Speaking to Financial News, Branner moaned that the obscure scribblers in the business press kept making fun of his company for its stupid name. Ever since the company suffered a self-inflicted ‘disemvowelment’ in April 2021, shedding its Standard Life Insurance legacy and several letters in ‘Aberdeen’, spiteful journalists had mocked it relentlessly. Even the Financial Times was taking the piss, exhorting readers to Lv Abrdn aln!
Some of us pretended to have practical complaints about the name, including that it read as ‘a burden’, which was certainly true in reputational terms. This is because journalists hold humanities degrees and can cover their prejudices with fancy lingo. Mostly we disliked it because it was butt ugly, the work of ‘brand consultants’ deranged on TikTok who in previous generations would have dismissed, correctly, out of hand. As one respondent to a 2021 poll put it, the rebrand was an “act of corporate insanity”.
Branner fairly described the comments as “childish”, though of course children are famous for saying correct things that adults are too polite to mention. Then he said something genuinely stupid:
“Would you do that with an individual? How would you look at a person who makes fun of your name day in day out? It’s probably not ethical to do it. But apparently with companies it is different.”
Of course, it is entirely socially acceptable to make fun of white people’s names, and the city that Abrdn took its name from is as pasty as an Irish wake. But even if this wasn’t true, it rather ignores the fact that corporations aren’t people and don’t have feelings. You can insult them as much as you like, all day on the internet, and there’s nothing the butthurt execs can do about it.
Worse still for Branner, it turns out the bullies have been vindicated by history. With the share price of ‘a burden’ falling by about half since the rebrand, its mastermind and CEO Stephen Bird flew the coop last May. Then last week his replacement Jason Windsor reverted to ‘aberdeen’ – capital letters being the sacrifice you have to make to get Shoreditch brand consultants to leave your office. “This is a pragmatic decision marking a new phase for the organisation,” Windsor said, roughly translated as: “My predecessor was bad at his job.”

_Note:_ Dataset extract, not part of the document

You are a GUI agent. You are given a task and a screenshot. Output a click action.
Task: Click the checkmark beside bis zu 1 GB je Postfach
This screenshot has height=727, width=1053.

It is a victory for attractive names at a time when the uggos are on the rise. Tech companies have led the charge, but the crime has been widespread: CamelCase (eBay), mangled spelling (tumblr) and even compound words that would embarrass a German (PricewaterhouseCoopers, mercifully changed to PwC). They promised to move fast and break things, and that began with the English language.
More importantly, Aberdeen’s name restoration is a sign that we can successfully bully corporations intent on offending good taste in pursuit of the young and trendy. As it wrapped itself in the moniker of a tech start-up, presumably cutting its hair and getting a few body piercings, Aberdeen failed to understand: you’re in finance and are supposed to be boring.
Many are the legacy brands who have made similar missteps. Only a few years ago Bud Light tried to pivot away from straight white dudes in favour of the queer yoot, which led to Kid Rock shooting some crates with a rifle and sales tanking. It’s understandable to a point. Senior managers looking at line-goes-down graphs are liable to reach for anything that might stem the bleeding, especially if their customers are literally dying of old age.
No doubt there’s some ideological impulse that favours young, attractive punters over the decaying middle aged, but it can readily be explained by raw cynicism. Young people are generally more biddable. They often haven’t established their consumer preferences across different products and services. And if you can get them when they’re young you could have 50 years of #BrandLoyalty.
I can’t pretend I know how to solve the problem, but it doesn’t change the fact that many senior managers are engaged in a kind of cultural terrorism, and they should be stopped. Only last November, Jaguar decided to dynamite almost a century of British motoring history by pivoting their brand towards brightly-dressed asexuals. Even as somebody who thinks cars should probably be banned in cities, it is hard not to take this iconoclasm personally. Anyone who makes decisions this bad deserves to be picked on.